- [Exercise] Filter the listing for lines containing "click".

- [Information supplied]
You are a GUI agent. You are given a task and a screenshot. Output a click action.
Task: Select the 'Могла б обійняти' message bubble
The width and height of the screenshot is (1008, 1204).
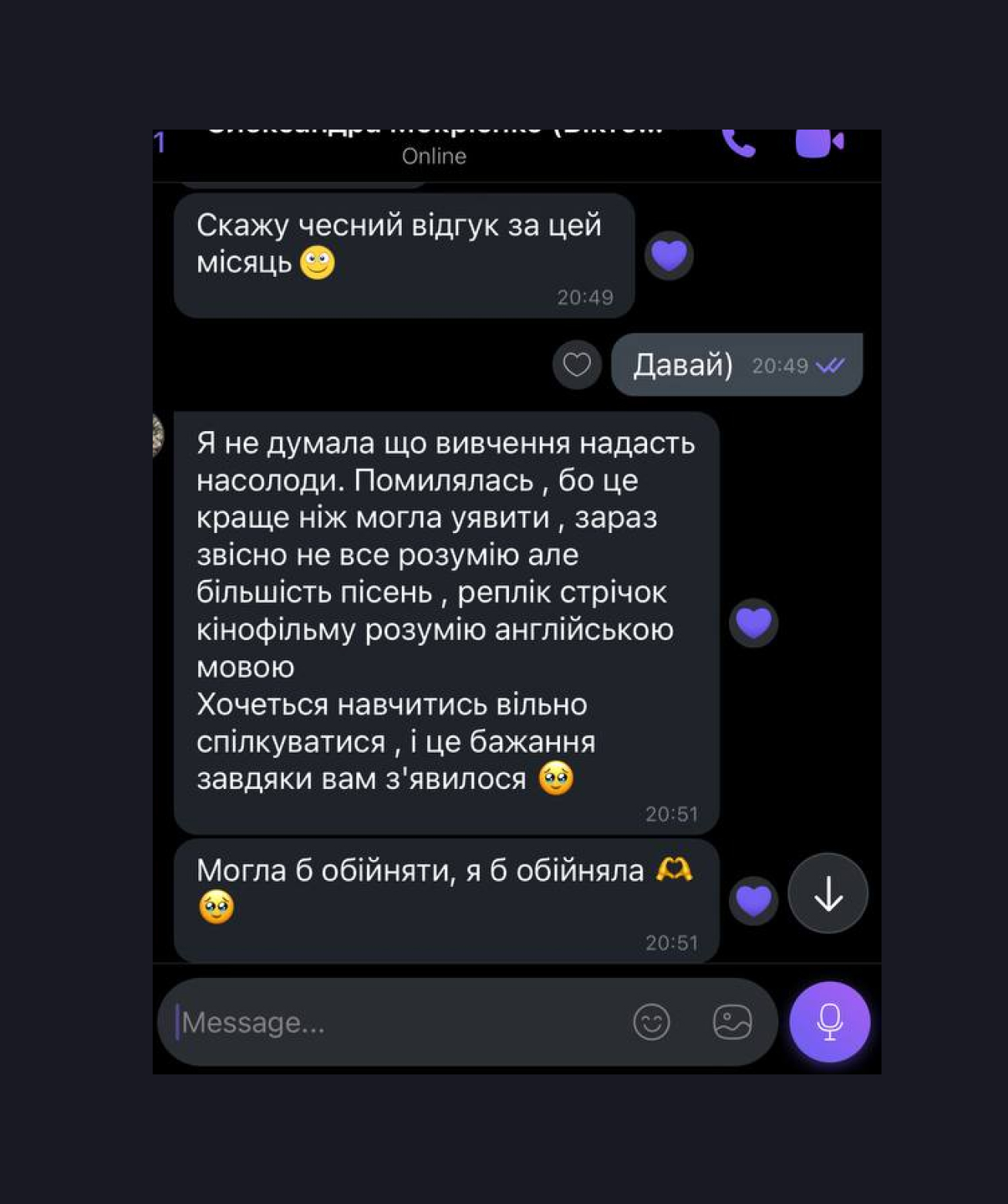[x=447, y=900]
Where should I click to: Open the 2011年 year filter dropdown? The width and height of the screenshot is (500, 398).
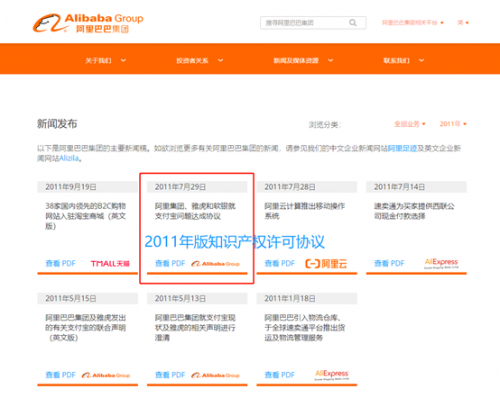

- [Answer section]
You are a GUI agent. You are given a task and a screenshot. Output a click action.
Where should I click to: Open the 2011年 year filter dropdown? The width and height of the screenshot is (500, 398).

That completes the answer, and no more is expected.